Barby Asante notes that it is difficult to present a practice that is embedded in research in twenty minutes. That this was a beautiful way to present what the artist is trying to explore. She speculates how this might be taken forward. Thinking about other practices, which are research heavy. Given the work slipped between didacticism and the personal, she would have been curious to hear the father’s voice in Italian. She wanted to hear poetry – such as the line about how the rivers returns to what it knows, but she doesn’t think the artist should abandon the lecture format. When the artist spoke about his father’s colleagues dying, it made her think about people who lived during the AIDS crisis. In a decolonising Europe project, it is also important to to attend to grief and shame.
Zairong Xiang is interested in how the work deals with historical images. One image is from Antonioni, who already came with a critical eye. He questions if the power plant was not also a place of wonder at the time. He asks if the factory being a technical wonder at that time gets lost. He was happy to see a work about class struggle which is something that we lack. But how to do it? The Brian Holmes quotation (which comes at the end of the film) is evocative but left him asking what does it mean to live like a river, can we do that? He concludes by inviting the artist to bring in more voices including the voices of workers.
Sandi Hilal says that she speaks as someone working in Italy. She notes that Italians are good at preserving history but that conservatism makes being critical towards history a challenge. So the first important act (of this work) is to revise history and interpret it differently. She appreciates how the piece moves backwards and forwards between history and personal emotions.
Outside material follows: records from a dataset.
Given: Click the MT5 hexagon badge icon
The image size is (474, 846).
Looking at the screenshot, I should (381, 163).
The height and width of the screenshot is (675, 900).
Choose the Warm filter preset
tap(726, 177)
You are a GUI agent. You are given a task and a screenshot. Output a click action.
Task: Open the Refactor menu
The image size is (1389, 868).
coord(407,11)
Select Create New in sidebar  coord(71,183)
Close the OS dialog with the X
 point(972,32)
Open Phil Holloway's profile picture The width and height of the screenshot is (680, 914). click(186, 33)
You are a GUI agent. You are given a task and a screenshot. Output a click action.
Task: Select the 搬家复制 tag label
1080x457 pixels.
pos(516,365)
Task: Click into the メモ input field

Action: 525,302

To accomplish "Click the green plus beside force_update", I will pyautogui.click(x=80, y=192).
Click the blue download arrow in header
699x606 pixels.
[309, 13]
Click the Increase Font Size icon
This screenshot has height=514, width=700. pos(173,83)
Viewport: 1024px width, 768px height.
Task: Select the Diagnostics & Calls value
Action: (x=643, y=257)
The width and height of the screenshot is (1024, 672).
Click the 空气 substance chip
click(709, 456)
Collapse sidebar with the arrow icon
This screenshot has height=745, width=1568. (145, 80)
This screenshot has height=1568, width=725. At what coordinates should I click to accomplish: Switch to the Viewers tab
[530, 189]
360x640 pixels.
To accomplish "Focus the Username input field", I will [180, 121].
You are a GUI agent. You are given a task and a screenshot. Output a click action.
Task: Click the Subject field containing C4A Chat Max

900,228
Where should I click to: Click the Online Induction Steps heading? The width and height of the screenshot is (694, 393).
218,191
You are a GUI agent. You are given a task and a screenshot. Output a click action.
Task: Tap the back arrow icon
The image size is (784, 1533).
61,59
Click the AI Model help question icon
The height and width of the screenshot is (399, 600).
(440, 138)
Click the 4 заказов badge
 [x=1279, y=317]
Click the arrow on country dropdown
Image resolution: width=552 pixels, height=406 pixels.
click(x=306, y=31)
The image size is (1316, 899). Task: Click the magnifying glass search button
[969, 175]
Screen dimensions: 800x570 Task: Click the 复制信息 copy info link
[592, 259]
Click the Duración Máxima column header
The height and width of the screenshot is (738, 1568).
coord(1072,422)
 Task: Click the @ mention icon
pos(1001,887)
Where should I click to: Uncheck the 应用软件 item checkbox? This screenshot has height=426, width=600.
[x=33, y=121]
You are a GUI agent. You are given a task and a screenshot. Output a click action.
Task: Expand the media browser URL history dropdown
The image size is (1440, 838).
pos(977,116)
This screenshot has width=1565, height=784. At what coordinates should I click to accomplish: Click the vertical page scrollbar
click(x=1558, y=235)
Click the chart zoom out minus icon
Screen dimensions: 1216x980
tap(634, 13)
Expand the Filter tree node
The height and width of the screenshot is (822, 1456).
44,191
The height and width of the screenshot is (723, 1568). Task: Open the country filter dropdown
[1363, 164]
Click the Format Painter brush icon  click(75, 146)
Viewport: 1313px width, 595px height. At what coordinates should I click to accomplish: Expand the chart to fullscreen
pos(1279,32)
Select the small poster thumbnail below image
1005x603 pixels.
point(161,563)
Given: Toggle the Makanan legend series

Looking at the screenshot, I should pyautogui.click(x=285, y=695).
She says that freeing the self is not about victimhood but acknowledging privilege and becoming free from there. She says that the place that needs to be decolonised the most is the west. How fascism is still very active in Italy today, that she appreciate projects from Italy that are pushing towards a critical history. Sandi would like to be provoke by asking what does it means to include other voices? Does that take the energy of the work elsewhere? She suggests that instead of the artist including more voices she might sharpen her own. That sometimes it is easier to include other voices rather than figure things out for yourself.